Madrid por Catalunya
Martín Caparrós
Periodista
MARTÍN CAPARRÓS
Qué feo debe de ser estar en una cancha tan grande, con 80.000 fulanos alrededor, con cientos de millones en las pantallas del planeta, y querer irse. Saber que no hay nada que hacer, que te están dando el baile de tu vida, que lo único que te queda es rezar para que todo acabe rápido: que la vergüenza acabe rápido. Había, ayer, en el césped del Bernabéu, once –y después diez– muchachos vestidos de blanco que podrían contarnos cómo es eso.

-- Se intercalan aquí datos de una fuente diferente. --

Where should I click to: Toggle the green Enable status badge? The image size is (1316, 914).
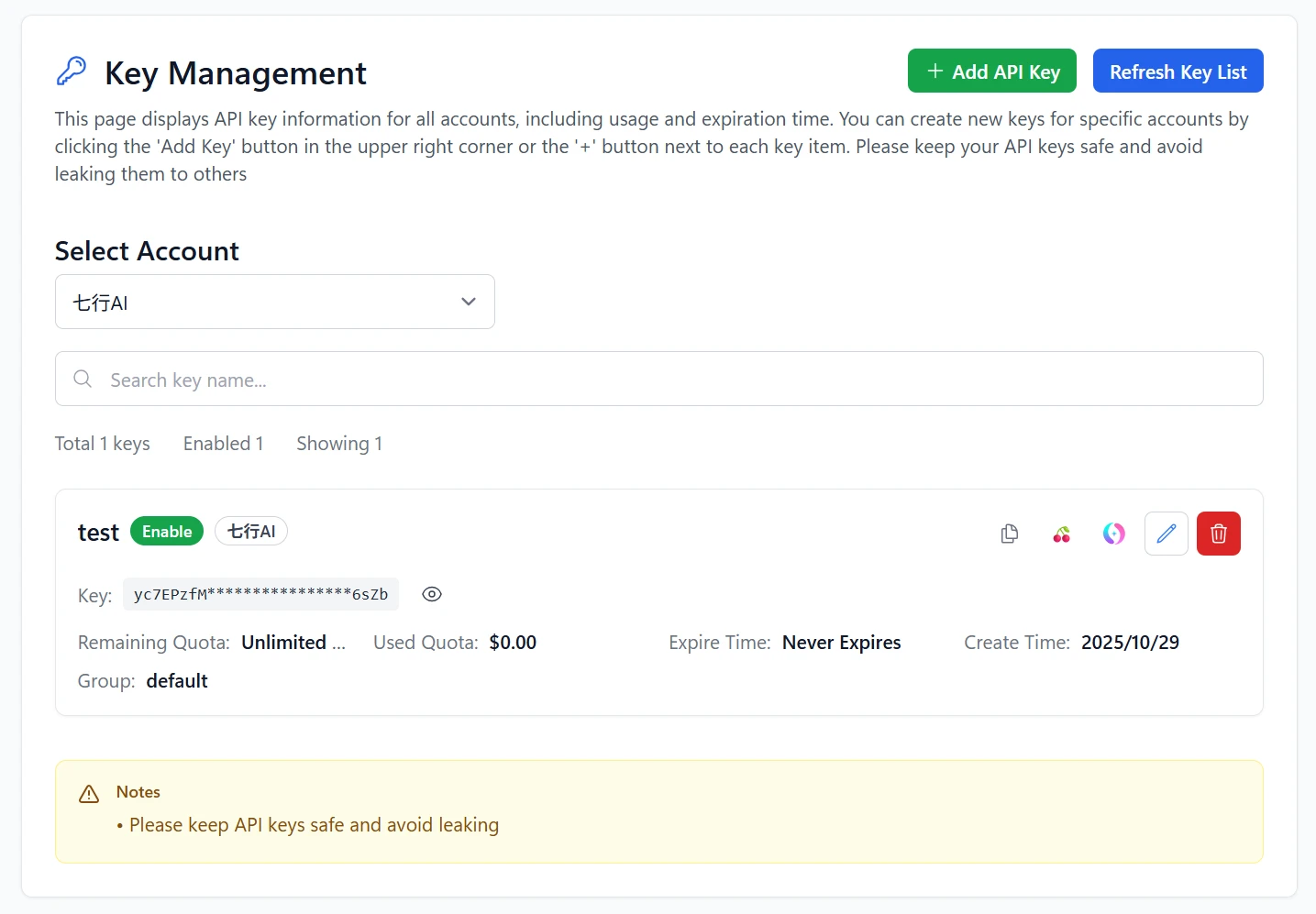pos(167,532)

Y podría ser un relato interesante. Porque, en cambio, lo que nunca hubo fue partido. Había, de un lado, un equipo que sabe lo que hace; del otro, una panda asustada. Está claro: el Barcelona ya no es aquel equipo inenarrable de Guardiola. Pero ahora, por fin, se ha definido. Aquél dominaba como una araña tejedora: a fuerza de tocar, de regatear, de avasallar, llegaba jugando hasta la portería –y allí seguía jugando. Éste es una cobra: juega un juego de control exasperante, duerme al contrario con pasecitos necios, con mucho toque atrás, lo molesta, lo saca de su campo y de pronto, cuando el otro menos se lo espera, le tira dos o tres pases profundos a quinientos por hora y a cobrar. Para eso tiene, ahora, al Bidente –con perdón– Sureño; pronto, de nuevo, el Tridente Sudaca.

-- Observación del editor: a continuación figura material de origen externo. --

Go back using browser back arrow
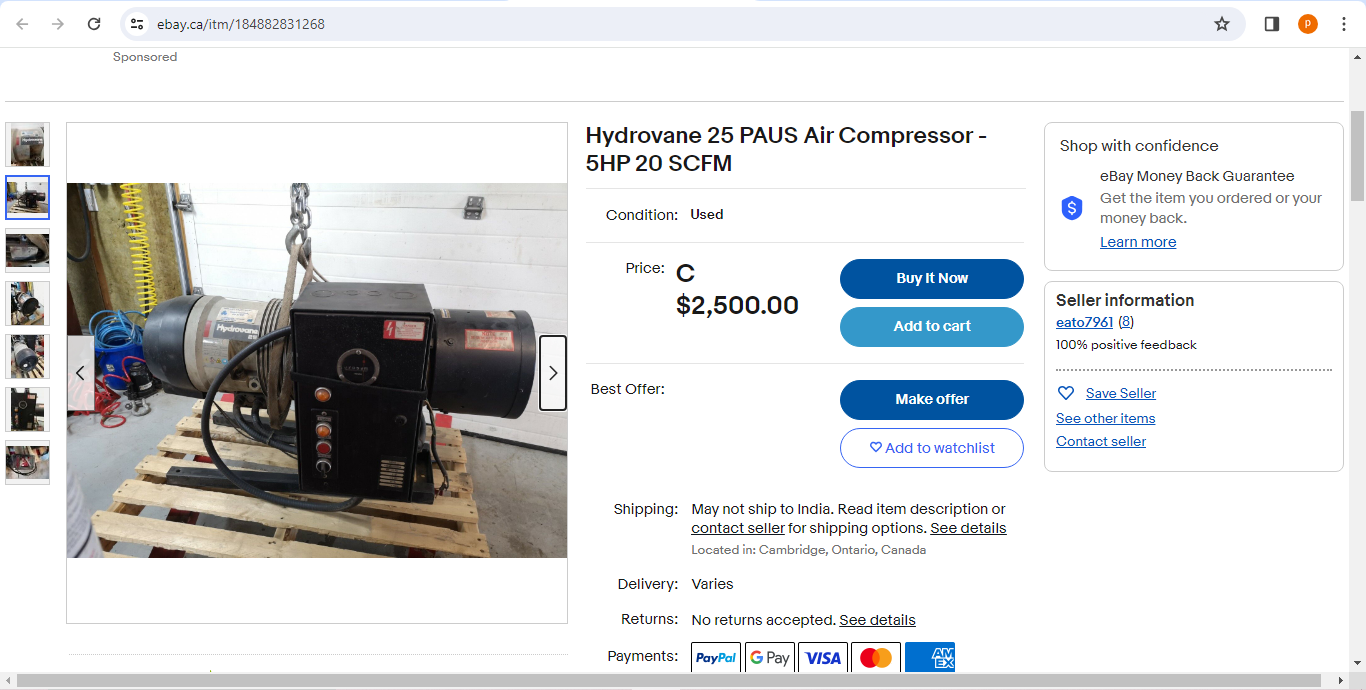The width and height of the screenshot is (1366, 690). coord(22,24)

Parece fácil pero no es nada fácil. Para armar esa telaraña de toquecitos bobos hay que estar muy bien parado, saber dónde ponerse en cada momento, entenderse, relevarse: se ve que lo tienen perfectamente trabajado. Y que funciona.
Pero es que, además –queda dicho–, nunca hubo partido. El Madrid jugaba tibio, temeroso, sin presión, sin ganas. Así, empezaron a caer los goles: bastó que el Barcelona acelerara para retratar a los dos centrales ausentes del contrario, su falta de intención, su susto. Neymar era un prodigio de gambeta, Iniesta de elegancia, Busquets de inteligencia, Suárez de criminalidad. Fue 4 a 0; podría haber sido siete u ocho, y la sorpresa, y el desasosiego.
El Bernabéu, desbordado, oscilaba entre los pitos y los pañuelos blancos. Gritaba, de tanto en tanto, "Florentino dimisión" sin pensar que los que dimitían –todo el tiempo, en el campo, dimitían– eran sus jugadores. Quizá podamos imaginar que realmente no quieren a su entrenador y no quieran darle ningún gusto. O, peor aún: que, a imagen y semejanza del gobierno que yace en su ciudad, hayan decidido contribuir cueste lo que cueste a la causa catalana. Si Mariano Rajoy no cesa de ayudar con su altivez y su torpeza al independentismo catalán, el Madrid podría estar dispuesto a hacer lo suyo para que, también en fútbol, el catalanismo avance en su camino.
El Barcelona lo aprovecha: ya saca seis puntos de ventaja, sabe a qué juega, se gusta, se entretiene. Si consigue reincorporar a Messi sin desarmar el modelo –nada debería ser más fácil– va a ser difícil que los paren.